▶ **Exercise details**: Lines with "marker": pull these out of the listing below.
BEGIN Information shown
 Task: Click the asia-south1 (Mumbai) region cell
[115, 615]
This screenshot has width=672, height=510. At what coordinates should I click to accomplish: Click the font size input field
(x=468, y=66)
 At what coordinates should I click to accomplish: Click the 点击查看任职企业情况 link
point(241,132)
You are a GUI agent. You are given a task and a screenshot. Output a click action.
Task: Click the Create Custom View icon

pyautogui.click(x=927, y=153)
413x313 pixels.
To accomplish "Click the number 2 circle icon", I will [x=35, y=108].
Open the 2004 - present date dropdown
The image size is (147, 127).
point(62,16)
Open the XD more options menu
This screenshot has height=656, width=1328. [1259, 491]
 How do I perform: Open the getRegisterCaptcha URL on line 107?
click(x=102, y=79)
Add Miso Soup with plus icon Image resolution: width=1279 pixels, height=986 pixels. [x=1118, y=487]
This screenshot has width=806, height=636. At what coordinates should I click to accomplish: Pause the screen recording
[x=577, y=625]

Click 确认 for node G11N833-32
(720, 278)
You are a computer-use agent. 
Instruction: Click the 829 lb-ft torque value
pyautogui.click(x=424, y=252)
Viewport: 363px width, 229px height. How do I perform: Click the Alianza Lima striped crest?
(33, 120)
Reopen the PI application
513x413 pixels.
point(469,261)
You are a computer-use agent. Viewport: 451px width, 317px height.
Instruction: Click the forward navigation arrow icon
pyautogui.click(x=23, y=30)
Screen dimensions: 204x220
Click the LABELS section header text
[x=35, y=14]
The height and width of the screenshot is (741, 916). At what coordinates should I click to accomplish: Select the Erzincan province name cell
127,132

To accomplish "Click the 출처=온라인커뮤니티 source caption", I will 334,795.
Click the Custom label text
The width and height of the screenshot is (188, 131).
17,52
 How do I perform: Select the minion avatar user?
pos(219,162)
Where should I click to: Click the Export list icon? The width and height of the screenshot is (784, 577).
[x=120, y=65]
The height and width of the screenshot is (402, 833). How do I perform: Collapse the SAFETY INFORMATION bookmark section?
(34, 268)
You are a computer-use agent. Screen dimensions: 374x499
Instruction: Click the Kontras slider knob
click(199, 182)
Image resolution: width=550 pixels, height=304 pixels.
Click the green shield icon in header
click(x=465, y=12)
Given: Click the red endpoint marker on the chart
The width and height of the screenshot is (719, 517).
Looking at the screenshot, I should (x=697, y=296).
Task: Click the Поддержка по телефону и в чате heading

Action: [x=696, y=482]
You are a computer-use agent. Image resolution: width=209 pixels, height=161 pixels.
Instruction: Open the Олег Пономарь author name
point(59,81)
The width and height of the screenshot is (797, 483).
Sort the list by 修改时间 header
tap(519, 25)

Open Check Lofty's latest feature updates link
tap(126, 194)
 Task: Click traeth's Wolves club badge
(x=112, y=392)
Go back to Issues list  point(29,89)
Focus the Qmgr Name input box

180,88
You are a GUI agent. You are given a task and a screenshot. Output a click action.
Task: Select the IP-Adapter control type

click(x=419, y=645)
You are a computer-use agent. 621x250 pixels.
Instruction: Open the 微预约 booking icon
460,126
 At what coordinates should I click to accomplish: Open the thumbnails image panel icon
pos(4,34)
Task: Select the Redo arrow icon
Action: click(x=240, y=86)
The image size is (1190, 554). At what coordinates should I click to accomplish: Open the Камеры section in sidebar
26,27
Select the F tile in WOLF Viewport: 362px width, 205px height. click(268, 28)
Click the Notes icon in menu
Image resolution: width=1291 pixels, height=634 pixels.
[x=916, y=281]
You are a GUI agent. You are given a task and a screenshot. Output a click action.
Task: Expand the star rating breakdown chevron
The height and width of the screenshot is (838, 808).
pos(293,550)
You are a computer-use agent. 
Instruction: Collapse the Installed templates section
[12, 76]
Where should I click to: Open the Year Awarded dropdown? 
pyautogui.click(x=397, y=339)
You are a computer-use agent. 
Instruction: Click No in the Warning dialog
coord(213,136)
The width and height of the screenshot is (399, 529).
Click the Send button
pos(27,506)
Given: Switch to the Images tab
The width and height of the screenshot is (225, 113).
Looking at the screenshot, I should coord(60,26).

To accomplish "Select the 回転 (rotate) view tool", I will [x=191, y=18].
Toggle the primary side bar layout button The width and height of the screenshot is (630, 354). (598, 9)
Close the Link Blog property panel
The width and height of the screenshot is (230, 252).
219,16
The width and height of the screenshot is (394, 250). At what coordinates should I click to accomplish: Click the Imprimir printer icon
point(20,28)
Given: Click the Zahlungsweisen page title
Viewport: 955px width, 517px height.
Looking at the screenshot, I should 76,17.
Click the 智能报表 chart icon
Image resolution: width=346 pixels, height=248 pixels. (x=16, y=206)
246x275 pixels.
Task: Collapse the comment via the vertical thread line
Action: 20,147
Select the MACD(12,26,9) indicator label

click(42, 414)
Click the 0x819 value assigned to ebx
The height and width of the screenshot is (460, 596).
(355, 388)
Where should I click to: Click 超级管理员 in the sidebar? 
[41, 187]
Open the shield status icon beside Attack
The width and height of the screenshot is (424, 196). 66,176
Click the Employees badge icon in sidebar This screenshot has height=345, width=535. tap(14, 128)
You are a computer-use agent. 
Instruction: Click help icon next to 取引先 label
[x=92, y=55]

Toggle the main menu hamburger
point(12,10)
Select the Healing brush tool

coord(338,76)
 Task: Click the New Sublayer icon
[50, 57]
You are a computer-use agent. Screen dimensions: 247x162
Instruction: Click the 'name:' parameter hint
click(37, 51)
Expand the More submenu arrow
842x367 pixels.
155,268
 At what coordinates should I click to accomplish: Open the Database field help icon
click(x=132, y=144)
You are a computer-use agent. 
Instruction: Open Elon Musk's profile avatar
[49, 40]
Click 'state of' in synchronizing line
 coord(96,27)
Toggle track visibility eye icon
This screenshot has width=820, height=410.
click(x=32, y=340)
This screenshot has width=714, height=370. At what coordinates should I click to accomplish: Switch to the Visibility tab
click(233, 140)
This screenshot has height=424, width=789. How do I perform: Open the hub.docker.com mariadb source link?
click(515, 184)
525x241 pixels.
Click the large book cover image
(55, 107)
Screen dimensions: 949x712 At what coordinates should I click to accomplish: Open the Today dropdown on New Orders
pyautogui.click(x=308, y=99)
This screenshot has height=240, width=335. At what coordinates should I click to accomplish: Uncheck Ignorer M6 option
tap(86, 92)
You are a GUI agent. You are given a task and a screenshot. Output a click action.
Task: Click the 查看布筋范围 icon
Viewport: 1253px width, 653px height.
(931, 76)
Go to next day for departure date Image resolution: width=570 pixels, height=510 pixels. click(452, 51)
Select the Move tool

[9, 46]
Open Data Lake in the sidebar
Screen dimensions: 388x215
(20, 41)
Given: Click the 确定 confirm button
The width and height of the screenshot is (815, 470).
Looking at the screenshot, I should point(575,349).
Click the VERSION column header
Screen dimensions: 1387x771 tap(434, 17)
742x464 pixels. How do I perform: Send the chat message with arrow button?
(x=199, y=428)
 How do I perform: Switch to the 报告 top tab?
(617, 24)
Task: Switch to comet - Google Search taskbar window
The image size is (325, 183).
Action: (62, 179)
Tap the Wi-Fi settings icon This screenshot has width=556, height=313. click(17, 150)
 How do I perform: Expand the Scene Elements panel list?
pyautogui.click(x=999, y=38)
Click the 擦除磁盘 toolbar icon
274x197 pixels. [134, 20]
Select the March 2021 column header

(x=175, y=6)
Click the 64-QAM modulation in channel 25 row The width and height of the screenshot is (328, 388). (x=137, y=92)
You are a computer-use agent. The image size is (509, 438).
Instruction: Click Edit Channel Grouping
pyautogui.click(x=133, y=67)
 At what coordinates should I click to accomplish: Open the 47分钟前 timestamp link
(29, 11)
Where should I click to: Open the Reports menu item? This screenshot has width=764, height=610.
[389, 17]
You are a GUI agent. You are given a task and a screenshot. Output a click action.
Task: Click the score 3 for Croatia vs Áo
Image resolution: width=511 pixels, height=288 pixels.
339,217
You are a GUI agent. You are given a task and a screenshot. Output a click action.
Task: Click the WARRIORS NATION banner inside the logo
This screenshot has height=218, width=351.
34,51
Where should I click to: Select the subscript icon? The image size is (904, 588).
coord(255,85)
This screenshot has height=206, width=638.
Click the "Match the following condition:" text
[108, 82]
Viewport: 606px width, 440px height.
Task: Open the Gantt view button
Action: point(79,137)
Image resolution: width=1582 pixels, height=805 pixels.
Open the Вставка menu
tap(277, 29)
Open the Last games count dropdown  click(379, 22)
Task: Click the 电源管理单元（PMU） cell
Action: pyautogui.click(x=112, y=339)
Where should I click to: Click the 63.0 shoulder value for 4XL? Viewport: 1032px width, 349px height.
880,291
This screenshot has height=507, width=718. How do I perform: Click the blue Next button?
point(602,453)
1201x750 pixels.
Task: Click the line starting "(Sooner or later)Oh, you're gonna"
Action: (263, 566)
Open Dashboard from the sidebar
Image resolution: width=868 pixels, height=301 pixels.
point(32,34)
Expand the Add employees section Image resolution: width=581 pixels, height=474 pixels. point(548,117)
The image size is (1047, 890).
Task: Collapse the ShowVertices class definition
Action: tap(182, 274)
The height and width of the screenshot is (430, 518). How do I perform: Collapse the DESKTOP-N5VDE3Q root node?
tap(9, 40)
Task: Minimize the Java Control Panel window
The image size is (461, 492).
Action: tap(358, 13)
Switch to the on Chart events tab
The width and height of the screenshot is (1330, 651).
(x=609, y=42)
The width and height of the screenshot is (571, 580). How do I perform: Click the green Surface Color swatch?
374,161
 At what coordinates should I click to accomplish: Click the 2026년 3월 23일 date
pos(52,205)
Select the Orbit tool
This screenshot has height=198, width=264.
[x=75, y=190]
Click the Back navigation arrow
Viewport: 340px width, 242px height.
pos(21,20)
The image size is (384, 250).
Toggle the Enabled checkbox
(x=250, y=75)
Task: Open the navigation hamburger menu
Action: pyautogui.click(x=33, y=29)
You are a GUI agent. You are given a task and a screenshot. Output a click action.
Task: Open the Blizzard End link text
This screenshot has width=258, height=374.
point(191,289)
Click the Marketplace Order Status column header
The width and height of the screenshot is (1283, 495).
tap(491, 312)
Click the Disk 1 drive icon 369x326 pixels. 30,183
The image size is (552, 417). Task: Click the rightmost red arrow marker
END Information shown
▶ **Output for this task**:
Given: Click the red endpoint marker on the chart
The image size is (552, 417). Task: Click the rightmost red arrow marker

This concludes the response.